Oncolytic measles virus for ovarian cancer therapy

The use of replicating viruses for cancer therapy holds much promise. Attenuated measles viruses (MVs) are promising experimental anticancer agents, which propagate efficiently in a broad range of human tumor cells rather than normal cells. Anti-neoplastic efficacy of MV against ovarian cancer cells in both in vitro and in vivo have been demonstrated. We have generated a trackable oncolytic MV expressing a soluble marker peptide (MV-CEA), which is currently being evaluated in a phase I dose-escalation trial involving ovarian cancer patients.
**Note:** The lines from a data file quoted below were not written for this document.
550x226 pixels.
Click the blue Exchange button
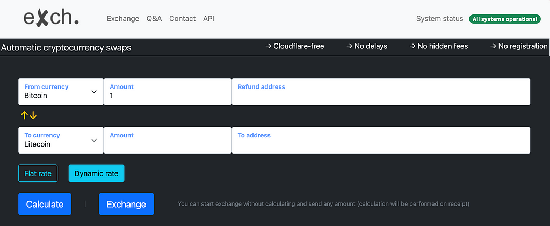tap(126, 204)
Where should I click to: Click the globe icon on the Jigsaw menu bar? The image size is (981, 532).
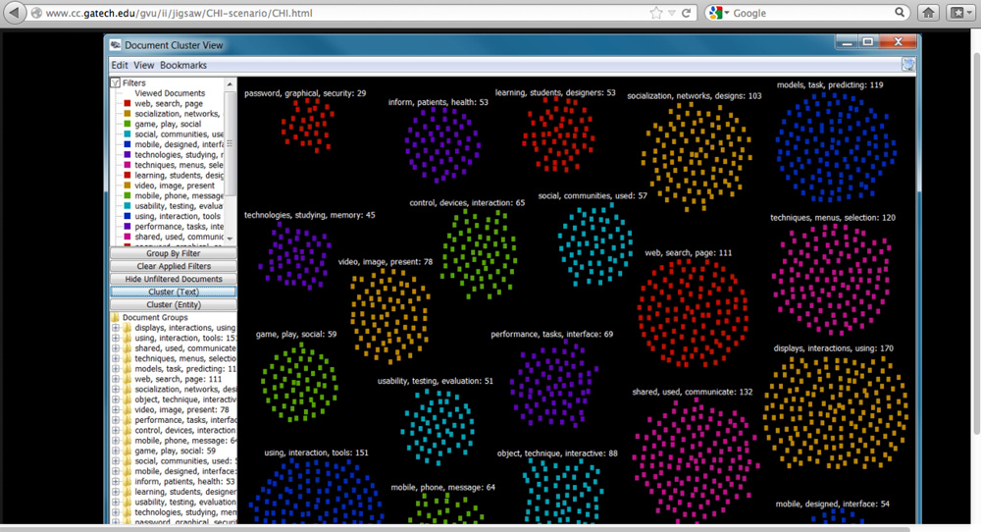tap(908, 65)
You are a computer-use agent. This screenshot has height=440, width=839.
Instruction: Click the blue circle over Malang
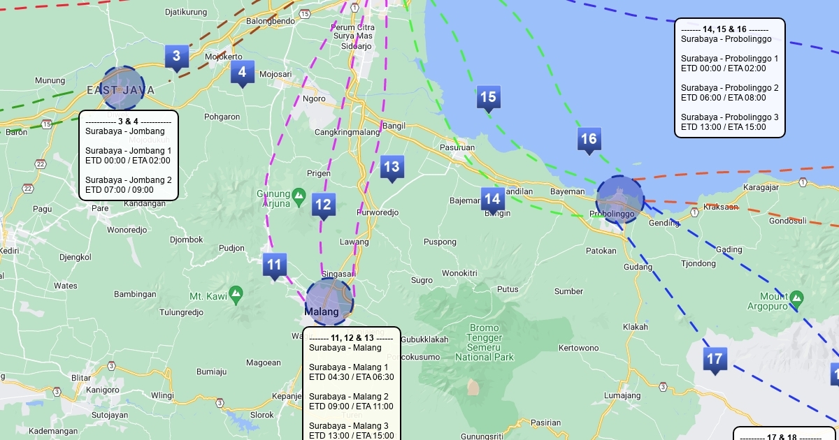point(329,302)
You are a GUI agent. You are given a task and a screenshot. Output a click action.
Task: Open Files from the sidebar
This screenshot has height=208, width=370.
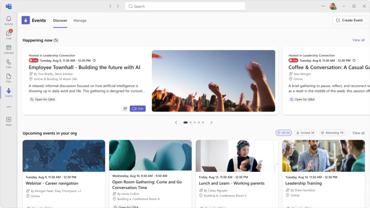pyautogui.click(x=9, y=78)
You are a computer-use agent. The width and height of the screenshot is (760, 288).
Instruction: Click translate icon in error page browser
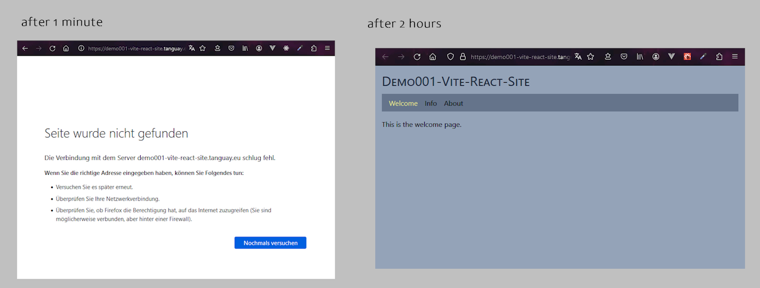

Our efforts center on the optimization of MV, genetically engineering MV to infect ovarian cancer cells more specifically and to be more powerful. To minimize potential toxicity due to MV-associated immunosuppression and non-target cell infection, we have developed an MV that is fully retargeted to infect ovarian cancer cells. The interactions with its native receptors were ablated and a single-chain antibody (scFv) specific for the α-folate receptor (FR α), a target overexpressed on 90% of non-mucinous ovarian cancers, was engineered on the viral attachment protein (MV-αFR). The tropism and fusogenic activity of MV-α FR were also redirected exclusively to FR α. Additionally, we have generated MV-NIS, which is an oncolytic measles virus coding for the thyroidal sodium iodide symporter, and its propagation can be mapped by serial radioiodine imaging, which has been verified in mice ovarian cancer models. We found that these genetically engineered MVs are powerful candidates for clinical testing and warrant further investigation for therapeutic applications in ovarian cancer.